12-12-2018, 11:06 AM | #1 |
Wizard
Posts: 3,305
Karma: 10259306
Join Date: May 2016
Device: kobo forma, Kobo Libra, Huawei media Tab, fire HD10, PW3 HDX8.9,
|
strange invisible? character - how to find it?
so I recently posted about an issue with calibre content server not giving me recent tweak of a specific book.

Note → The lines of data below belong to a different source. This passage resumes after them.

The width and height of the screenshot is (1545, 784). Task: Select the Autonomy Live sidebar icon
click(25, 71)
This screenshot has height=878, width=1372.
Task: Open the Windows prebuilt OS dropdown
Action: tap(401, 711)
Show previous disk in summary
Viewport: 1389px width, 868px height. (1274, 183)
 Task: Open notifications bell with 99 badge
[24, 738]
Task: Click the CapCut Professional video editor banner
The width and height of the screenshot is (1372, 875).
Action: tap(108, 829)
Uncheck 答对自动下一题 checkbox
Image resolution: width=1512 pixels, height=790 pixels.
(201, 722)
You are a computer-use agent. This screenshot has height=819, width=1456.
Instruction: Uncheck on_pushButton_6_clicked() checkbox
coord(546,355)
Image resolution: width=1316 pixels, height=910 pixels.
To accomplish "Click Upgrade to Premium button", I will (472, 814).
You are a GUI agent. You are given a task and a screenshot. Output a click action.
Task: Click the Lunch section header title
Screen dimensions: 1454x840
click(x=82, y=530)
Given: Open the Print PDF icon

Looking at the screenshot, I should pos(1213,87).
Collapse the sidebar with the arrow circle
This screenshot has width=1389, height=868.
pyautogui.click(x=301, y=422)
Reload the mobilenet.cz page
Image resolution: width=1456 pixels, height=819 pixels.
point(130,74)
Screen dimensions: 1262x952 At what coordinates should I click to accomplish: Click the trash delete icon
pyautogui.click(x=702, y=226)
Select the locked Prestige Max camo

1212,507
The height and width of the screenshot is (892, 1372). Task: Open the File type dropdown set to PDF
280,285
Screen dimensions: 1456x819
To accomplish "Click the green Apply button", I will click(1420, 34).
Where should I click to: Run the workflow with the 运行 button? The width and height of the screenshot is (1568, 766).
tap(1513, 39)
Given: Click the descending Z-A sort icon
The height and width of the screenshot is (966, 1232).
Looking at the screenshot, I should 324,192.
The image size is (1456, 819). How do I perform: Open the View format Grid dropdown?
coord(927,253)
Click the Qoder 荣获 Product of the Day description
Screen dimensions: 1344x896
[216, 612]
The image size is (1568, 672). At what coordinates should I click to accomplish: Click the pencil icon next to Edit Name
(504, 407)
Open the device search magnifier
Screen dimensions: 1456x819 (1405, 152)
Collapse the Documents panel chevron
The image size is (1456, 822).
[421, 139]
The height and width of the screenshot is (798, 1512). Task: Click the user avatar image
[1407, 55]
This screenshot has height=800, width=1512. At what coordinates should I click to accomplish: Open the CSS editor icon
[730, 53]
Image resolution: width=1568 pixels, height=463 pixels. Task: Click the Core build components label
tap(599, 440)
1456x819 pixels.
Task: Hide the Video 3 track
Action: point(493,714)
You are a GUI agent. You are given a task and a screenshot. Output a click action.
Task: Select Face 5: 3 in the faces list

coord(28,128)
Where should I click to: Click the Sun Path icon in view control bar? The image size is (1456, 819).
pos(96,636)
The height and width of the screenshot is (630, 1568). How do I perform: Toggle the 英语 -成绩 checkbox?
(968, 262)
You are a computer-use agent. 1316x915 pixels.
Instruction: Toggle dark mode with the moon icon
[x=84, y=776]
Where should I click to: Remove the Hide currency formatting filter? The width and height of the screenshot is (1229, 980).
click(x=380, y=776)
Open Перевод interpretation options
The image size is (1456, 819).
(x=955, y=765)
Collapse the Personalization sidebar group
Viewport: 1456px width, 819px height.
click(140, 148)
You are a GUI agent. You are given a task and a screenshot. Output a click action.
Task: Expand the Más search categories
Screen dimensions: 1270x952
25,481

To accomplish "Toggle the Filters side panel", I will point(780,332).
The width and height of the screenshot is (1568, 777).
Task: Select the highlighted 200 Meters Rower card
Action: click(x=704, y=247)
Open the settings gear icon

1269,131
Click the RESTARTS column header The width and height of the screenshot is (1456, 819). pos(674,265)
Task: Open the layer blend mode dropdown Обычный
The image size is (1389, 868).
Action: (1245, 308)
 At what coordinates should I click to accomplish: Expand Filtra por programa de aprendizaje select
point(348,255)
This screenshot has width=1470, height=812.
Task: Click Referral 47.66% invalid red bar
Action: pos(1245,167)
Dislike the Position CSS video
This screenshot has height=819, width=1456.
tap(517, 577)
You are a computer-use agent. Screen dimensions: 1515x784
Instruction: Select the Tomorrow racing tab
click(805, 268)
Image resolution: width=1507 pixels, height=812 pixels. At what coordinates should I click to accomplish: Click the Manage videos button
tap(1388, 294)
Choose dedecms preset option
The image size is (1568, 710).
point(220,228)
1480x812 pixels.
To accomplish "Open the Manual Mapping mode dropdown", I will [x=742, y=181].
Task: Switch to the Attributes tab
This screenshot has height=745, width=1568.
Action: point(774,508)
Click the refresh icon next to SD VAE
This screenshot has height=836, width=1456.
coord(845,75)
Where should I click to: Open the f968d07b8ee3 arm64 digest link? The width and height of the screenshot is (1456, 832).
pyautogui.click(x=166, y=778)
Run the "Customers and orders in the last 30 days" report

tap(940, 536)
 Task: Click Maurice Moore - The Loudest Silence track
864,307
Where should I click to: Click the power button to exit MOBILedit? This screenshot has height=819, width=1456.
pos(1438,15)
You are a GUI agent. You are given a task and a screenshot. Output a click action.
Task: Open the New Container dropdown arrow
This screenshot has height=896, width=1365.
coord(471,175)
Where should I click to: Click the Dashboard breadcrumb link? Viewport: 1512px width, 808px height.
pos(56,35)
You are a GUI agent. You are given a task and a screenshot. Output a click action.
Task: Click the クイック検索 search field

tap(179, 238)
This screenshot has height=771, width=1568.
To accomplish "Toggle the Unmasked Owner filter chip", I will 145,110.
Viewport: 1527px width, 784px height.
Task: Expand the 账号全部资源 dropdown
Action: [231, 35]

what led to this is that in this book, after any scene break, I am seeing a strange artifact in Moon reader. I see the letters OBJ surrounded by a square of dashes forming a border. I see nothing at all in calibre or sigil editors to account for this but when I view the book in adobe digital editions, I see an X inside a square as the strange character. messing with scene breaks was a try at removing stuff that might cause it but no joy so I have an "invisible" character at those points in the epub, now how can I edit it out ? invisible in sigil, invisible in calibre editor, visible in ADE, visible in notepad ++, visible in Moon reader NB if i paste it into MS word, I see the same artifact as in Moon reader i.e. OBJ inside of a border in calibre editor I see e.g. <p class="x03-co-body-text">The ... with nothing untoward about that class but when I paste a snippet into notepad++ I see the "invisible" character as a thinck horizontal dash with dotted lines above and below. the strange character is after the > and before the T in the above example so there is definitely something there, but how can I edit it away if I cant see it in the editor. i could probably write some regex to work on the 1st character after that specific x03 class as that's always where it happens, But I am curious as to what it is and why it is there ?  |
12-12-2018, 11:40 AM | #2 |
Grand Sorcerer
Posts: 27,549
Karma: 193191846
Join Date: Jan 2010
Device: Nexus 7, Kindle Fire HD
|
I was under the impression that calibre's editor had some sort of visual indication that invisible characters were present. A yellow color or something?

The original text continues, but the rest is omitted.